Key Concepts & Themes:
Beyond direct textual references, several core concepts and themes originating in Genesis are integral to the New Testament narrative and theology:
Creation: Genesis provides the fundamental understanding of God as the bringer of Order, complexity, life, and humanity. This understanding is presupposed and utilized in various New Testament texts, as seen in John's prologue, Paul's arguments in Romans and Acts, and the idea of one "living God" who created and rules over all.
Human Nature: Adam and Eve provides the basis for understanding human origins, nature, death and (possibly) the idea of evil. Paul's theological arguments concerning sin and salvation in Romans 5 and 1 Corinthians 15 explicitly engage with the figure of Adam and the consequences of the Fall. The concept of a common human nature, derived from common parents, echoed in the New Testament, also stems from these accounts.
Abraham and the Covenant: Abraham is a pivotal figure in Genesis, and his story, particularly the covenant promises made to him, is central to New Testament discussions of faith, salvation, and the inclusion of Gentiles — Abraham pre-dates the beginning of Judaism and for this reason his inclusion in Paul’s genealogy he represents a universal lineage that includes everyone. Paul's use of Abraham in Galatians and Romans exemplifies this.

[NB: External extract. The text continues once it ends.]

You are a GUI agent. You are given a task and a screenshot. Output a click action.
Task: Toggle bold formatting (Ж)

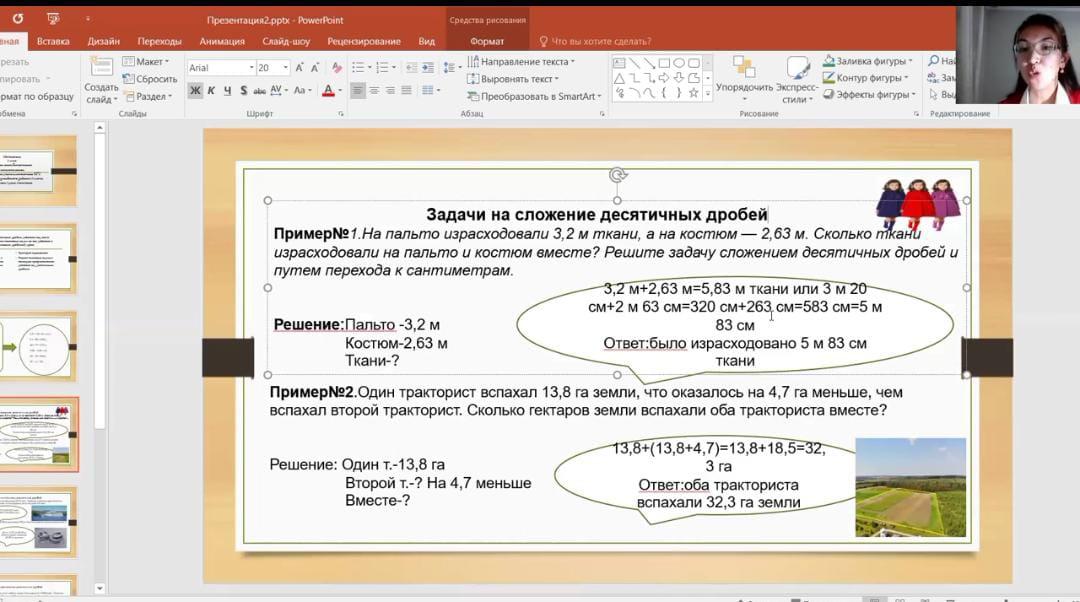pyautogui.click(x=195, y=91)
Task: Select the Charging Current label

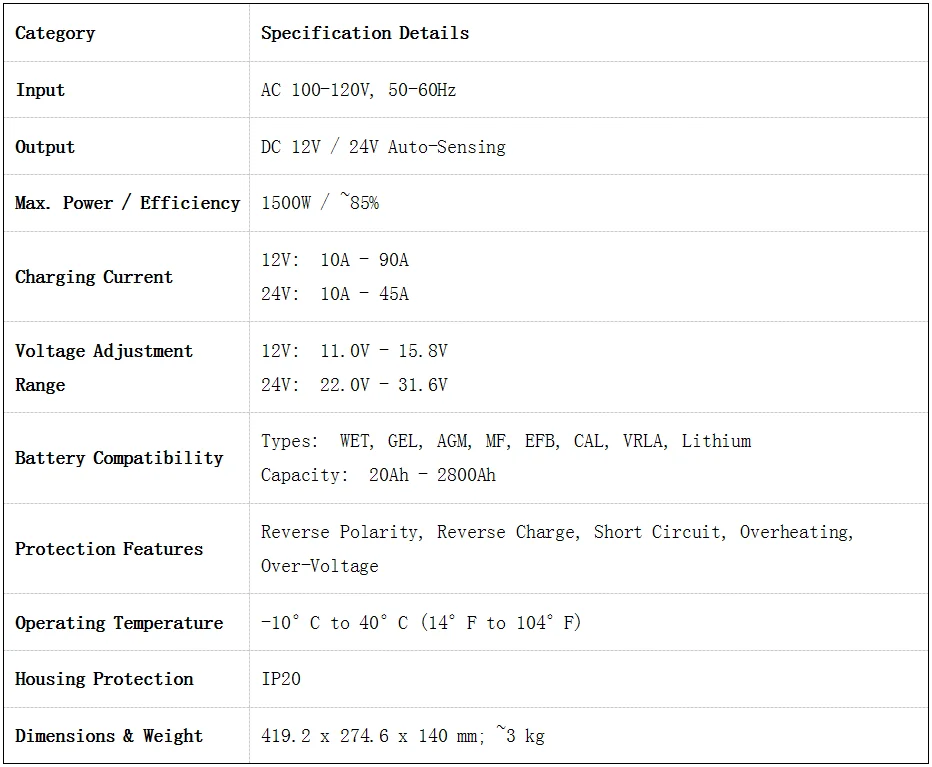Action: click(94, 277)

Covenant (Diatheke): As mentioned regarding Hebrews, the concept of covenant, introduced and developed throughout Genesis and the Old Testament, is a critical framework in the New Testament, signifying God's relationship with humanity and his plan of salvation.
Genealogies: The use of genealogies in Genesis, such as that in chapter 5, to structure narrative and to link generations finds parallel in the New Testament genealogies of Jesus in Matthew and Luke.
Edenic Imagery: Echoes of the Garden of Eden narrative (Genesis 2-3) appear throughout the New Testament and specifically in John's Gospel with the garden setting of the resurrection, Mary's interaction with Jesus, and the language of the first day of the week, suggesting re-creation or restoration linked to Christ.
Marriage: Jesus and Paul appeal directly to Genesis 1 and 2 to establish and explain the nature and permanence of marriage.
Judgment: Themes of judgment found in Genesis 1-11 are referenced in the New Testament, such as Jesus' warnings in Matthew drawing on the Flood narrative.
Sons of God and Giants: The narrative involving the "sons of the gods and the giants" in Genesis 6:1-4 is also recognized in relation to New Testament allusions.
Genesis was not merely an ancient text for the New Testament writers but a living, authoritative Scripture that deeply informed their understanding of God, humanity, salvation history, and Jesus. The numerous direct references, allusions, and thematic connections underscore its foundational role, serving as a sourcebook for core biblical theology and providing essential concepts for addressing key theological and practical issues in the early Christian community. The expectation that readers were already familiar with Genesis further highlights its established canonical importance in the nascent stages of Christianity.